Friday 22 February 2013

Grief and Sex

Over two weeks ago a very close family member died unexpectedly and under difficult circumstances. It has been an awful couple of weeks and it will continue to be so for many months, if not years. I have had some strong sexual reactions to my loss and I thought it would be useful to write them down because writing is how I process. Then I googled sexual reactions to grief and was dismayed. Most articles claim that sex drive decreases with grief, especially among women. A few places recognize that hypersexuality is a reaction, but there is very little about it as a positive force, or indeed about engaging with it when it is a response. This is nonsense! I believe that as long as a grieving person (me!) is not being destructive and is not doing anything to harm herself or others, then she is grieving appropriately.

I heard about my loss at 11pm while I was at a friend’s two hours from where I live with my husband. I had to get home to him, get my transport arrangements sorted to get back to my family, pack, and try to get some rest before leaving to go home to my family all in the space of seven hours. The only reason that I did not have sex was because of the time, but my libido went through the roof.

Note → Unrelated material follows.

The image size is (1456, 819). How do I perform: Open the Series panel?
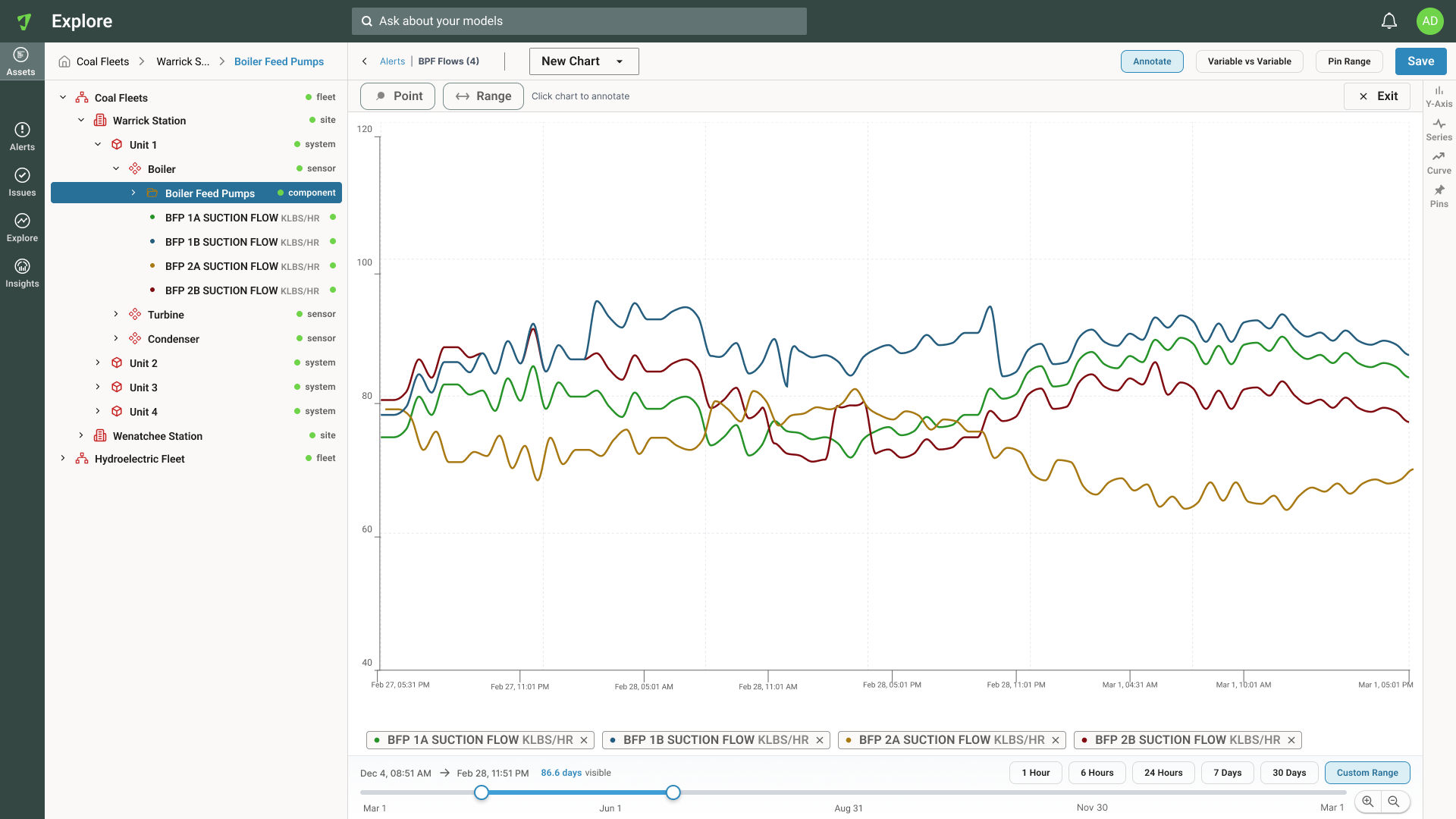[1439, 130]
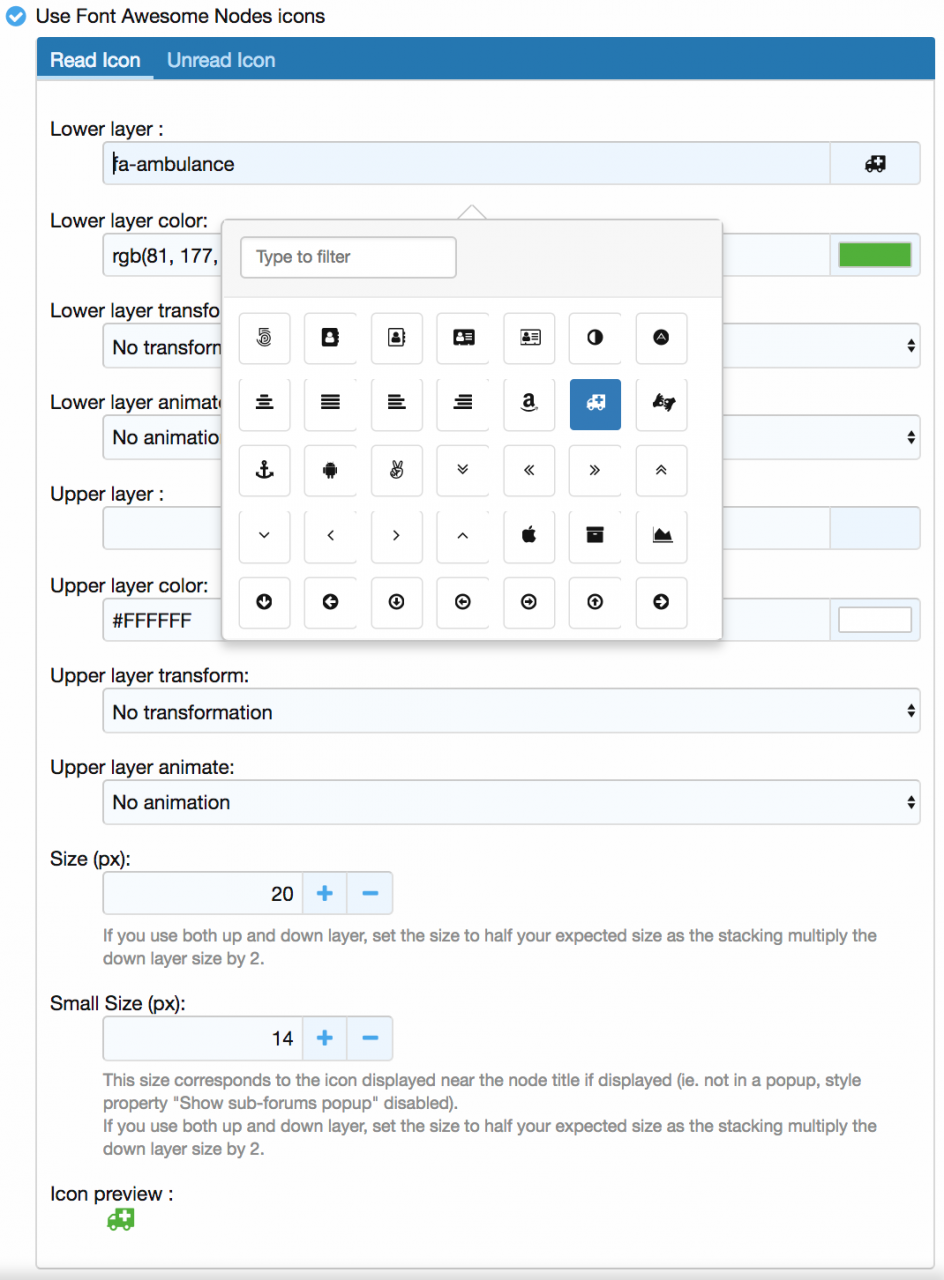Viewport: 944px width, 1280px height.
Task: Choose the Amazon logo icon
Action: pos(529,404)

My mind is what you might call overactive, or at the very least easily distracted. Even during sex my mind wanders onto random things. There are only two moments where my mind cannot be distracted without major effort on someone else’s part: when I am having an orgasm or in subspace. Herein lies my reaction to sex the last fortnight. I have been rather needy for sex, and of course I have snuggled and been intimate, but I have not wanted slow, romantic lovemaking. What I have wanted is the intensity of D/s lovemaking or D/s fucking.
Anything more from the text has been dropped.